▶ WHAT TO DO
A: Name every sports team that the blog post mentions.
B: Translate this sentence from the blog post into Spanish: "Anyways as always playing low-stakes with bloggers was a great time and I enjoyed blowing off some steam with some friends."
C: From the blog post, print everything from "God you guys" down to "to do that....".

▶ GIVEN TEXT
■ ■ ■ ■ ■ ■ ■

I also had some fun on Thursday evening playing low-limit razz with Al, Heather, Drizz and Aposec72, culminating in me bubbling out of a HORSE sng with that crew in Stud Hi when my (TQ)QQ6Tx (Queens Full on 6th street) lost to aposec's (AA)J2JA (2-outered Aces full on 6th street) for a huge stack when we were basically all tied 4-handed for first at around 3k each. For whatever reason that felt like just about the worst Stud Hi beat in the world, but maybe that's just because I don't tend to play so much stud these days, which is true. Anyways as always playing low-stakes with bloggers was a great time and I enjoyed blowing off some steam with some friends. And congrats to Aposec for putting my chips to good use in winning the $5 sng, and to Maigrey for cashing in second place.

Another thing that made all night on Thursday fun was the world of sports. Not only did college football start up, but my Eagles were on tv in New York playing the Jets, and the hated Giants were also on the tube for my viewing pleasure. Eli Manning actually looked pretty good, pretty poised against those scrubs and tryout guys on defense for the one long drive in which he participated. But the best part about Thursday in sports had to be the Phillies**, who completed a 4-game sweep of the Mets in Philadelphia with a dramatic, come-from-behind 9th inning 11-10 win, typical of most of the Phillies' wins this season given their NL-worst team ERA and overall pitching staff (both the rotation and the bullpen). Just four days earlier, on Sunday morning of this week, the Phils stood a seemingly insurmountable 7 games behind the Mets in the NL East. Now as of Thursday late afternoon, the deficit is just 2 games, and suddenly September is gonna be a crazy one for all the closeted Mets fans in this town. And believe you me, there are tons of 'em. Nobody likes to talk about these days anymore, but make no mistake, in the mid 1980's you couldn't give away a ticket to see the loser Yankees, but this city was all Mets, all the time. My how things change. 10 straight years of playoffs, World Series appearances and multiple championships will do that I guess. But for me, getting to watch the Mets collapse at the hands of my beloved Phillies day after day on television in New York was just about the coolest thing I've seen in baseball in a few years.

**Don't think I don't know that now that I've blogged about them, the Phils are about to embark on another losing streak just like they've done every other time they had just about won over the fans that they could really make a playoff run this year. I just had to write about it anyways, because sweeping the division-leading Mets from 2nd place like this does not happen often for us Phillie fans.

God you guys should hear my daughter talk about Barry Bonds. Now whenever she sees me take a pill in the morning (vitamin, aspirin, etc.), she always asks me if those are like the pills that Barry Bonds took to cheat with (rather than explain "the clear" and "the cream" to a 3 year old, I told her that he took some pills that made him cheat). Then she will go off on a 5-minute tirade about how cheating is wrong, Barry Bonds is a cheater, and the real home run champion is Hank Aaron. And then of course how she should always be like Hank Aaron and never like Barry Bonds because cheaters never win, and winners never cheat. That right there is some sickly cute and entertaining stuff coming from the mouth of a 3-year-old, let me tell you. I should post a video sometime. If only I had the first effing clue about how to do that....

■ ■ ■ ■ ■ ■ ■

▶ STORED ROWS
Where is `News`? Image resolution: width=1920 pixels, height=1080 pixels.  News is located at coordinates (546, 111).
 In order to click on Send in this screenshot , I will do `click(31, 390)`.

■ ■ ■ ■ ■ ■ ■

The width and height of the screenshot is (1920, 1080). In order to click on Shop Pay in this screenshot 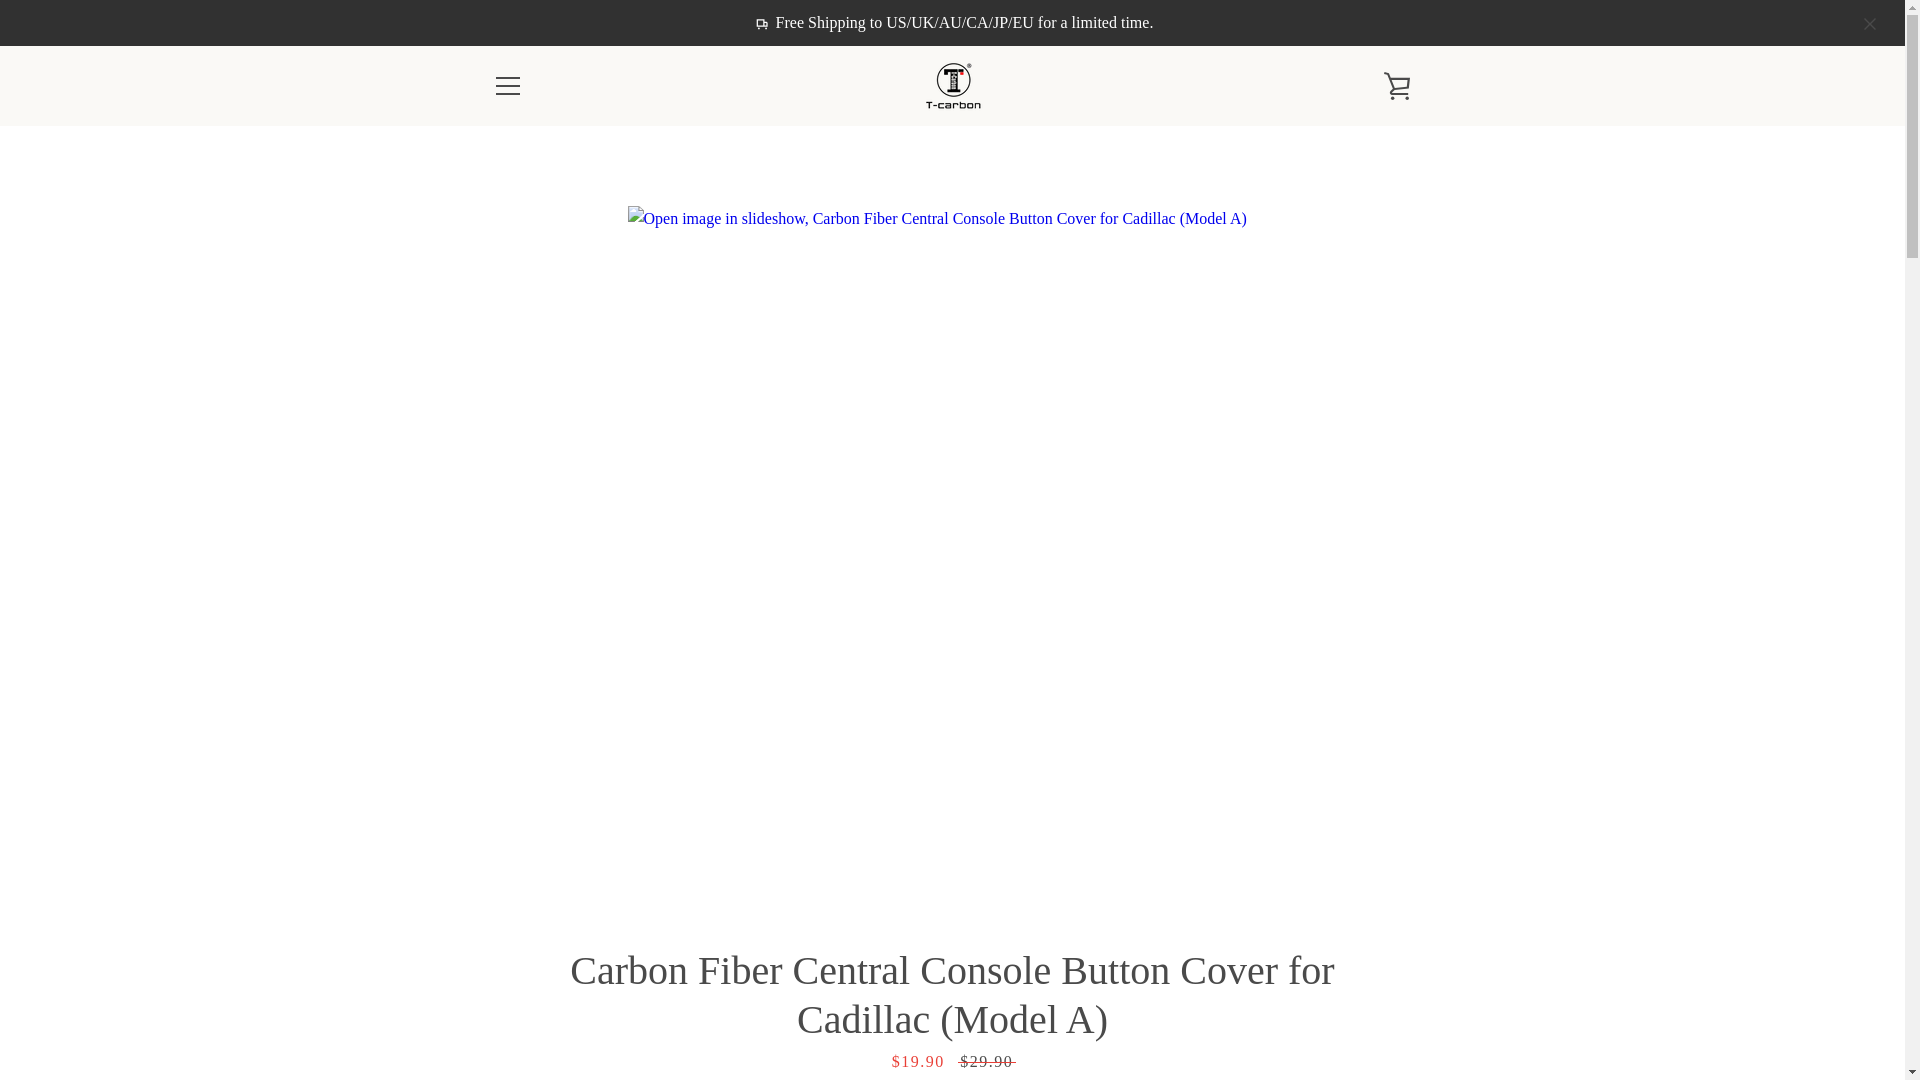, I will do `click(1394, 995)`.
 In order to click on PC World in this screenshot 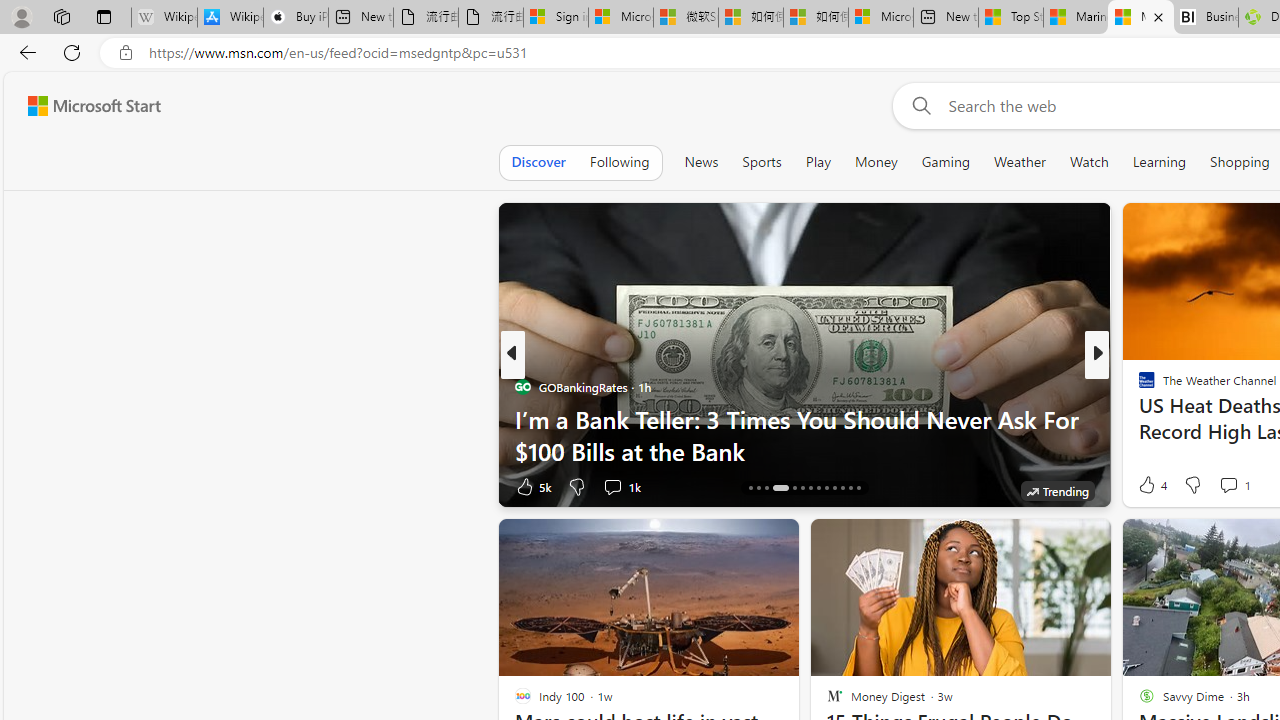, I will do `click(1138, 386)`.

■ ■ ■ ■ ■ ■ ■

▶ SOLUTIONS TO THE EXERCISE
A: Eagles, Jets, Giants, Phillies, Mets, Yankees

B: De todos modos, como siempre, jugar con apuestas bajas con blogueros fue muy divertido y disfruté desahogándome un poco con algunos amigos.

C:
God you guys should hear my daughter talk about Barry Bonds. Now whenever she sees me take a pill in the morning (vitamin, aspirin, etc.), she always asks me if those are like the pills that Barry Bonds took to cheat with (rather than explain "the clear" and "the cream" to a 3 year old, I told her that he took some pills that made him cheat). Then she will go off on a 5-minute tirade about how cheating is wrong, Barry Bonds is a cheater, and the real home run champion is Hank Aaron. And then of course how she should always be like Hank Aaron and never like Barry Bonds because cheaters never win, and winners never cheat. That right there is some sickly cute and entertaining stuff coming from the mouth of a 3-year-old, let me tell you. I should post a video sometime. If only I had the first effing clue about how to do that....